Cryptographic algorithms supervise the specific
information on security requirements such as data
authentication but not encryption, data confidentiality
and data integrity. The function of authentication
services is to assure recipient that the message is
from the source it claims to be. The data integrity
assures that information and programs are changed
only in a specified and authorized manner. The date
confidentiality assures that the private or confidential
information is not made available to unauthorized
individual.
A cryptographic hash function should be highly
sensitive to the smallest change in the input message.
A small change in single digit in the input message
should produce a large change in the output hash
value of the message. The message can be a plaintext
file, a soft ware, or executable program.
SHA is also called “Message Digest” or
“Fingerprint” because it is the condensed
representation of electronic data and are easy to
generate for a given file. The hash algorithms are
typically composed of a compression function that
operates on fixed-length pieces of the input and the
process is repeated until all the input blocks are
consumed.

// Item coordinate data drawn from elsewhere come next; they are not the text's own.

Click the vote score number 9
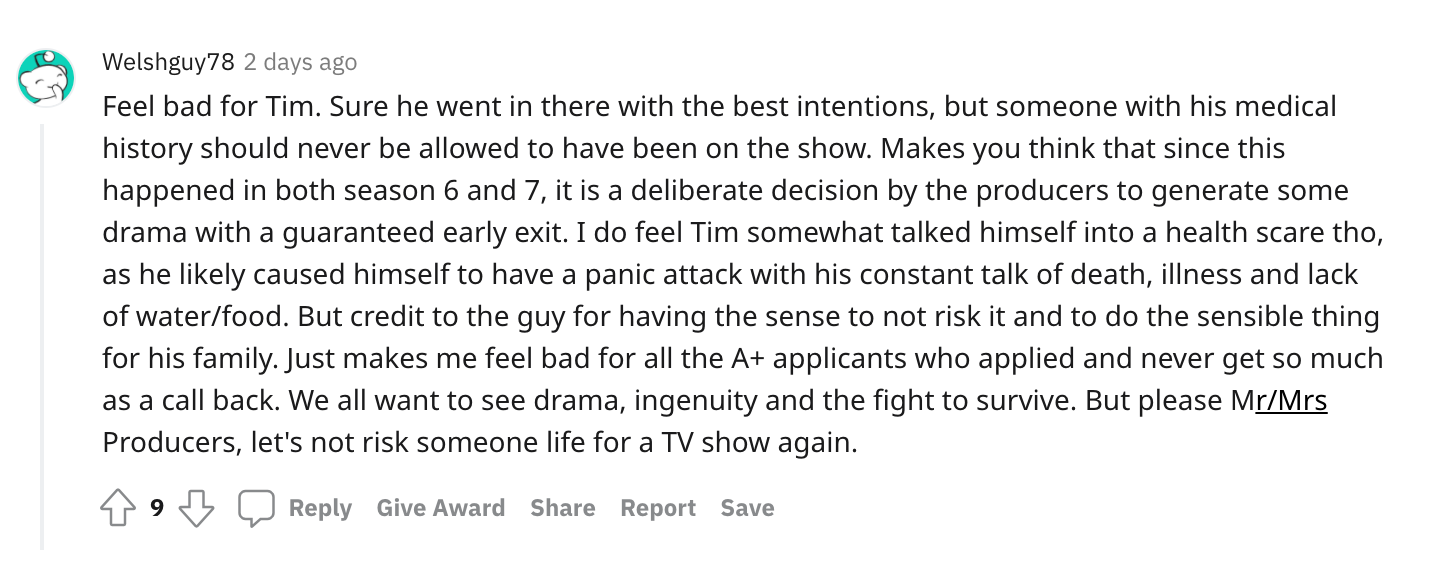 (x=157, y=509)

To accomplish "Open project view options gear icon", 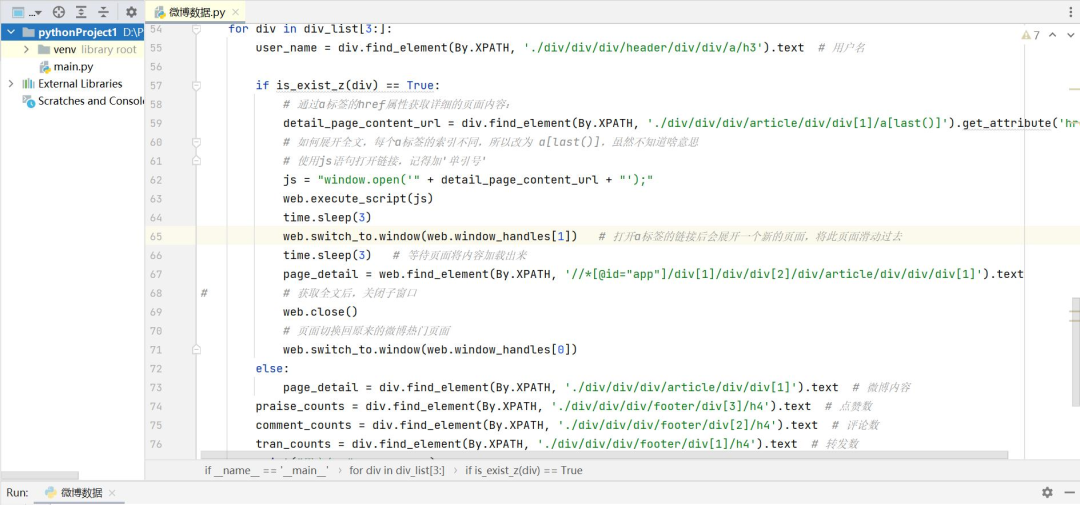I will coord(131,12).
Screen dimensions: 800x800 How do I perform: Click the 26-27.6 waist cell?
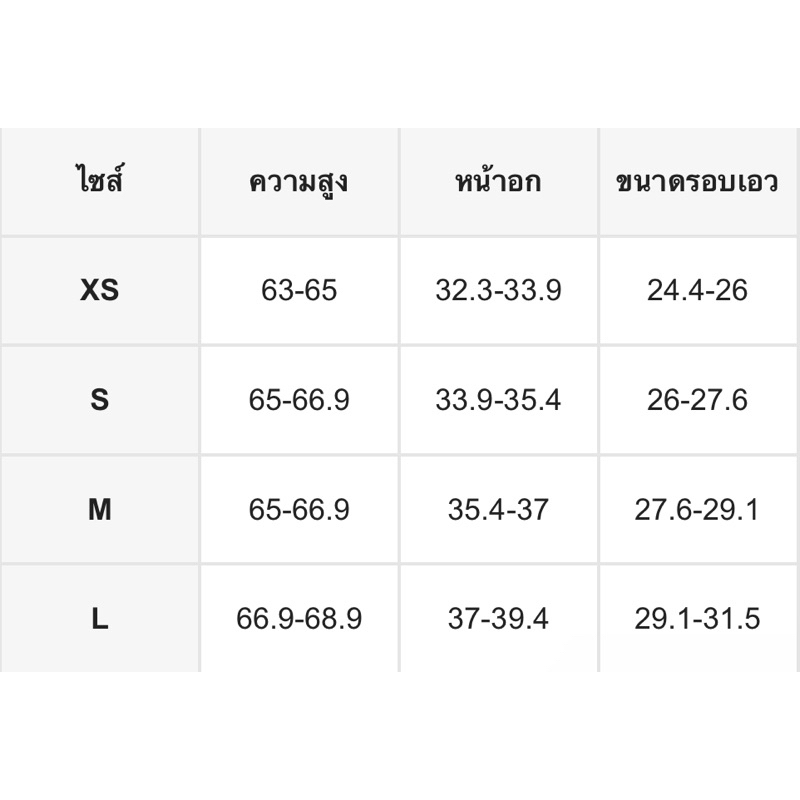(697, 399)
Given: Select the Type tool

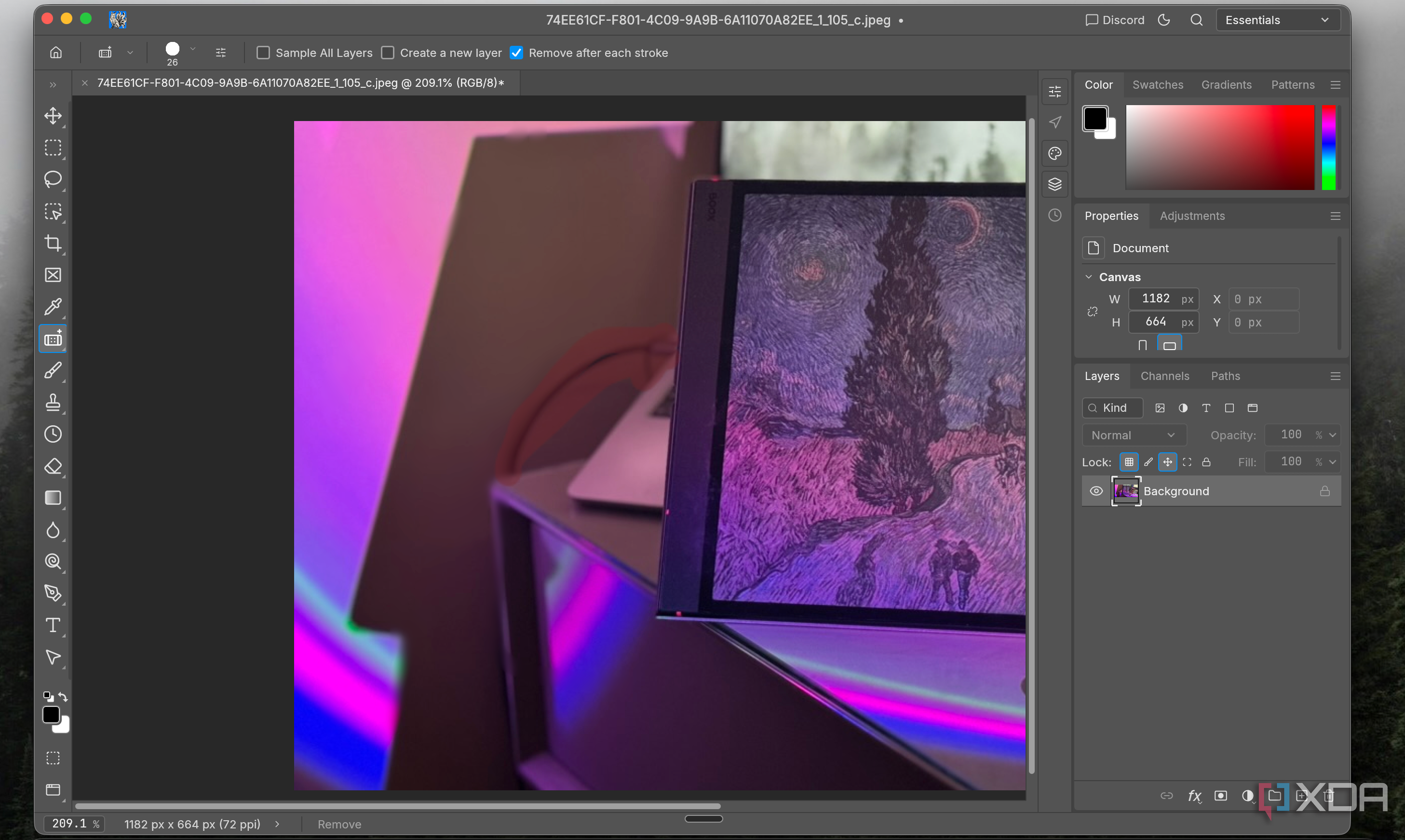Looking at the screenshot, I should [x=53, y=625].
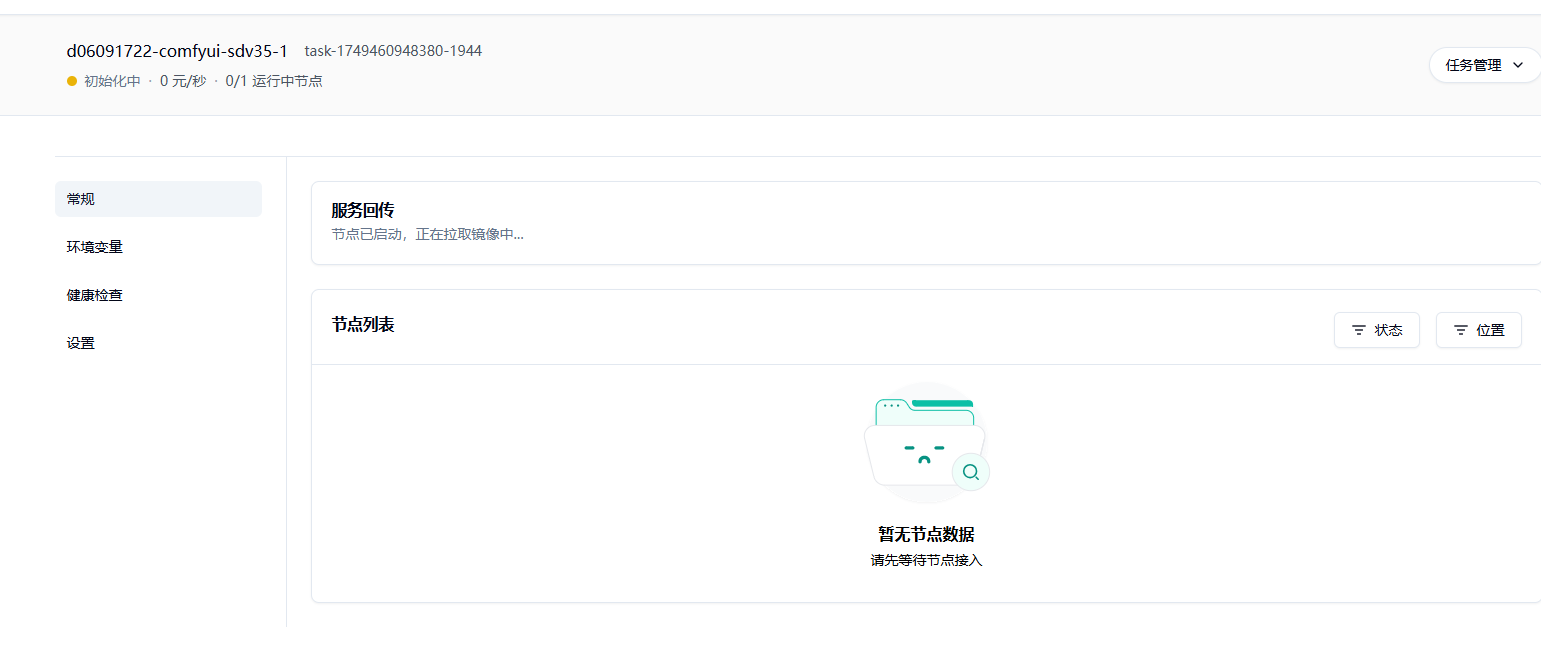Click the 节点列表 heading
Screen dimensions: 1541x671
(363, 324)
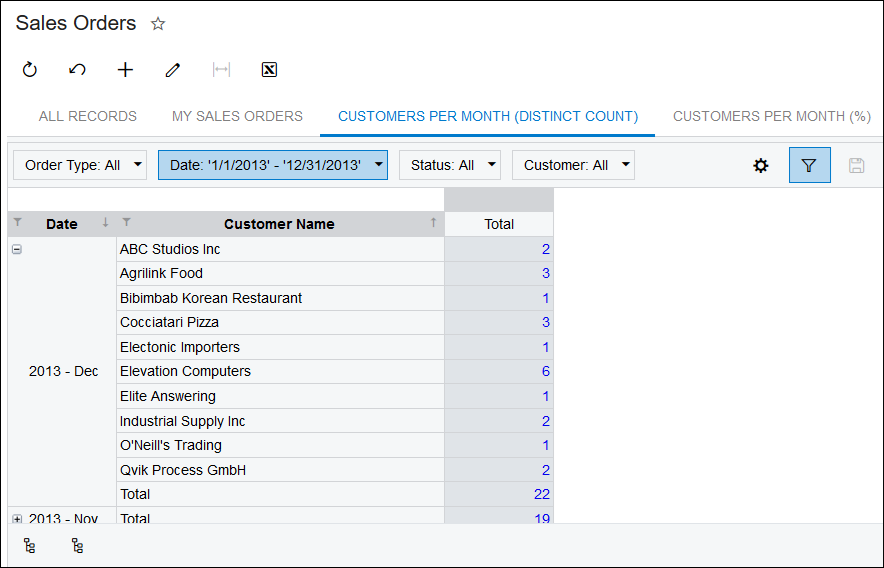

SHA-3 posses the following important
and stringent security properties:
Collision resistance: Computationally unviable to
produce two messages with same message digest.
Pre-image resistance: Impossible to recreate a
message from a given message digest.
This project work presents an efficient design and
implementation of keccak SHA-3 standard by
dividing the basic architecture [Fig. 2] in to smaller
modules that exactly reflects the sponge construction
[Fig.1] from which algorithm can be easily generated.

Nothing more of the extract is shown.